Bug #49226
closedlibrbd: refuse to release exclusive lock when removing
0%
Description
Commit [1] changed PreRemoveRequest to request exclusive lock from the peer instead of giving up and proceeding without exclusive lock. This caused one of the test cases that sometimes runs concurrent "rbd rm" against the same image to fail intermittently, most often on assert
template <typename I> class C_RemoveObject : public C_AsyncObjectThrottle<I> { public: C_RemoveObject(AsyncObjectThrottle<I> &throttle, I *image_ctx, uint64_t object_no) : C_AsyncObjectThrottle<I>(throttle, *image_ctx), m_object_no(object_no) { } int send() override { I &image_ctx = this->m_image_ctx; ceph_assert(ceph_mutex_is_locked(image_ctx.owner_lock)); ceph_assert(image_ctx.exclusive_lock == nullptr || image_ctx.exclusive_lock->is_lock_owner()); <---- { std::shared_lock image_locker{image_ctx.image_lock}; if (image_ctx.object_map != nullptr && !image_ctx.object_map->object_may_exist(m_object_no)) { return 1; } }
because exclusive lock is now automatically transitioned to another "rbd rm" on its request.

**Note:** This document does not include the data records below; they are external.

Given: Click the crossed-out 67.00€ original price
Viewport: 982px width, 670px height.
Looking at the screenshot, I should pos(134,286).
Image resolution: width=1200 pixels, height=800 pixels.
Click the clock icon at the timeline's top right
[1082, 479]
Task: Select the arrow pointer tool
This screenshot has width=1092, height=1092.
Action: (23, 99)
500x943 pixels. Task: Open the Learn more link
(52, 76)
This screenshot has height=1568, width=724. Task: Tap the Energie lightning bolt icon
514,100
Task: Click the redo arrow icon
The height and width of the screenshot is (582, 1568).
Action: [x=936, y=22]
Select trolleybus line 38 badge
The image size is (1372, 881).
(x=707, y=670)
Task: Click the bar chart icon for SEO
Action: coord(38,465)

The root cause is older and probably goes back to when synchronous librbd::remove() which held owner_lock across all operations including trim_image() was converted to a set of state machines, starting in 2017 [2]. Since then, any peer that requests exclusive lock (instead of trying once and backing off) is able to mess with image removal.
[1] https://github.com/ceph/ceph/commit/25c2ffe145becf6e32dd88682673f9761ee62fa8
[2] https://github.com/ceph/ceph/commit/10a012f1dee91b781d85be5b5121b473e5e257ef
Updated by Ilya Dryomov about 3 years ago
- Status changed from New to Fix Under Review
- Pull request ID set to 39375
Updated by Jason Dillaman about 3 years ago
- Status changed from Fix Under Review to Pending Backport
Updated by Backport Bot about 3 years ago
- Copied to Backport #49257: octopus: librbd: refuse to release exclusive lock when removing added
Updated by Backport Bot about 3 years ago
- Copied to Backport #49258: nautilus: librbd: refuse to release exclusive lock when removing added
Updated by Ilya Dryomov about 2 years ago
- Status changed from Pending Backport to Resolved
While running with --resolve-parent, the script "backport-create-issue" noticed that all backports of this issue are in status "Resolved" or "Rejected".